PROBLEM DESCRIPTION:
Please rewrite the entries from the line containing "The width and height of the screenshot is (1512, 802)." through the line containing "[x=222, y=41]", replacing "refresh icon" with "reload icon" and leaving everything else unchanged.

INPUT ROWS:
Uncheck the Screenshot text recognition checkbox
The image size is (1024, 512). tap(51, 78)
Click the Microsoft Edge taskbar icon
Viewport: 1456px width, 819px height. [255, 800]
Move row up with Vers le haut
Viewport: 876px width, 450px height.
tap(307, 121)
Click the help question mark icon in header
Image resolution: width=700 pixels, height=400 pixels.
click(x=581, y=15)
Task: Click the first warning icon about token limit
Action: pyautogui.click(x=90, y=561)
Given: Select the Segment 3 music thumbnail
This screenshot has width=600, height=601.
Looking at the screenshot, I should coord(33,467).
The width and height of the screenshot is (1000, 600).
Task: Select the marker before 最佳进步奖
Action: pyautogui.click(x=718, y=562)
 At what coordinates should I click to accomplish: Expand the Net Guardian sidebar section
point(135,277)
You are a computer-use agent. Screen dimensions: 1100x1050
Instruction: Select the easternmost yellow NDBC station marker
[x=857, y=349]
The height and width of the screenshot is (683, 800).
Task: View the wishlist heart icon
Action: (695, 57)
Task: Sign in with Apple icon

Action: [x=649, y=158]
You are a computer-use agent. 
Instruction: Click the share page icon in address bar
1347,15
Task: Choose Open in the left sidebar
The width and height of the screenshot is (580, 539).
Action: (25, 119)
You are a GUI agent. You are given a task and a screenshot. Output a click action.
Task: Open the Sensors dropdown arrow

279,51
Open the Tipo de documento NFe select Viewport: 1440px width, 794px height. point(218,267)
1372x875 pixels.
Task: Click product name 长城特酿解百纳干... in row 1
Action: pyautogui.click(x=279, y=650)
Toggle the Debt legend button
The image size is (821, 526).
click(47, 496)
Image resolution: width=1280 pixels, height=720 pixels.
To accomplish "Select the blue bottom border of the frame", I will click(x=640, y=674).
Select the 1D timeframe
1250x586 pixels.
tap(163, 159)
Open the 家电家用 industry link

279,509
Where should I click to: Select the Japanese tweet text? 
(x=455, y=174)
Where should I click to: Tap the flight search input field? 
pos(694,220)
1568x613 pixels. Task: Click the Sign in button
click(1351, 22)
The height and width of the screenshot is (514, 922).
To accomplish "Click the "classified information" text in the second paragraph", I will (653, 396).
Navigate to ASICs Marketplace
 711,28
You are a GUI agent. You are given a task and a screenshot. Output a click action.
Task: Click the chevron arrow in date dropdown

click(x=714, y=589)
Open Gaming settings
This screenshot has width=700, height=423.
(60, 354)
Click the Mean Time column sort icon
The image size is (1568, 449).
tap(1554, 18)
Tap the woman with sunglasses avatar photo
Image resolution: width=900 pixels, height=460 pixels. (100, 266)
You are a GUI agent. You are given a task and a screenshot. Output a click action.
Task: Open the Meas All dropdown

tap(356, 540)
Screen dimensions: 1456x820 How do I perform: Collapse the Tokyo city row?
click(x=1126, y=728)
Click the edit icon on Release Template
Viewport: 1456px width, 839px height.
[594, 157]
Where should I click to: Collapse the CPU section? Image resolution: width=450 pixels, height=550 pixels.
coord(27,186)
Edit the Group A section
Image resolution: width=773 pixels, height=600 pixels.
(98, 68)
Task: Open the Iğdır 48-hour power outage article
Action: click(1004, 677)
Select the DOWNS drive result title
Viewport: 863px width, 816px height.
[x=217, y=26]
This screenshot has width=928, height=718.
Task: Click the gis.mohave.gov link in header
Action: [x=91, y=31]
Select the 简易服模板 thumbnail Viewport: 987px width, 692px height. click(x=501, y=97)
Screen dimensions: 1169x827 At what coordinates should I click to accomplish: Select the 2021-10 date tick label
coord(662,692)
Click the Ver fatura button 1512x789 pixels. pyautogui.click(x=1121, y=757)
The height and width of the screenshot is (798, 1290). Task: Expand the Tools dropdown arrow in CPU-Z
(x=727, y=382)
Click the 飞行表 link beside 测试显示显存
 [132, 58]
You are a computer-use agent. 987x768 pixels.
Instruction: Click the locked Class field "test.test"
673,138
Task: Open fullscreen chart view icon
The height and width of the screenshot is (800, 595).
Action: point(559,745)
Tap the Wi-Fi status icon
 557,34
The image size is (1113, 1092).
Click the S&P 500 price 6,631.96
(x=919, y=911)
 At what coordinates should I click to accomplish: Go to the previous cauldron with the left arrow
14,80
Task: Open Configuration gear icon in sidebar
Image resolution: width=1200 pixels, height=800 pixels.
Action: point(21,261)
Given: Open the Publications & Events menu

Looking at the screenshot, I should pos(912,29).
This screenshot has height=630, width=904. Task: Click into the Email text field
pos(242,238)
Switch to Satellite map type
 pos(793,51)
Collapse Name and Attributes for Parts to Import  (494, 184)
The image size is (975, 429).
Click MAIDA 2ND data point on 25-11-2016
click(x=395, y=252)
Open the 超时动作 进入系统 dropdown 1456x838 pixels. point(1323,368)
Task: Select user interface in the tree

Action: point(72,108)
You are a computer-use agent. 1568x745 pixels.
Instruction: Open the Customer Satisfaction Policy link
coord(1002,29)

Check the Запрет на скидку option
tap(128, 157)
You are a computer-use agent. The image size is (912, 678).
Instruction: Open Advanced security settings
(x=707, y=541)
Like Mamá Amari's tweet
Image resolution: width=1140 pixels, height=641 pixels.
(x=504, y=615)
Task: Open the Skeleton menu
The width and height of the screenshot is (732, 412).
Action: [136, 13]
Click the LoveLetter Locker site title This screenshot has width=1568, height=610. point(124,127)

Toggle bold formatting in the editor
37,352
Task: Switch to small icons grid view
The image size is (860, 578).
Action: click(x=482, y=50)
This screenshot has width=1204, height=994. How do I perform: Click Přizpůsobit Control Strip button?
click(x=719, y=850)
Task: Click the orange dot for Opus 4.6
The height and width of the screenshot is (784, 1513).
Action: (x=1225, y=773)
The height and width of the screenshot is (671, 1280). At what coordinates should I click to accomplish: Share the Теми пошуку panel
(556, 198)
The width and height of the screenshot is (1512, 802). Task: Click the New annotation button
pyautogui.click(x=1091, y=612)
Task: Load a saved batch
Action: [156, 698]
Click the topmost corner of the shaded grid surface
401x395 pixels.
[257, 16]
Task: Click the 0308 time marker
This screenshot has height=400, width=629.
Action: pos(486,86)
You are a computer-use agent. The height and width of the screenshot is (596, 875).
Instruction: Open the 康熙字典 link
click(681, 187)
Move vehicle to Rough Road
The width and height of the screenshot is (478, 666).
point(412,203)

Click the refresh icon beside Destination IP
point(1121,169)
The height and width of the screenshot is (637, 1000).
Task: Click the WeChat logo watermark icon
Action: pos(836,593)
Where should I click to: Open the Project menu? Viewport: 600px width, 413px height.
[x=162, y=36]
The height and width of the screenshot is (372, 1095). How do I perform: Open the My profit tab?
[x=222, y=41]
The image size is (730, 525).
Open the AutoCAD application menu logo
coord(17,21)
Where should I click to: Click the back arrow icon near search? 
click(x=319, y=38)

WRITTEN SOLUTION:
The width and height of the screenshot is (1512, 802). Task: Click the New annotation button
pyautogui.click(x=1091, y=612)
Task: Load a saved batch
Action: [156, 698]
Click the topmost corner of the shaded grid surface
401x395 pixels.
[257, 16]
Task: Click the 0308 time marker
This screenshot has height=400, width=629.
Action: pos(486,86)
You are a computer-use agent. The height and width of the screenshot is (596, 875).
Instruction: Open the 康熙字典 link
click(681, 187)
Move vehicle to Rough Road
The width and height of the screenshot is (478, 666).
point(412,203)

Click the reload icon beside Destination IP
point(1121,169)
The height and width of the screenshot is (637, 1000).
Task: Click the WeChat logo watermark icon
Action: pos(836,593)
Where should I click to: Open the Project menu? Viewport: 600px width, 413px height.
[x=162, y=36]
The height and width of the screenshot is (372, 1095). How do I perform: Open the My profit tab?
[x=222, y=41]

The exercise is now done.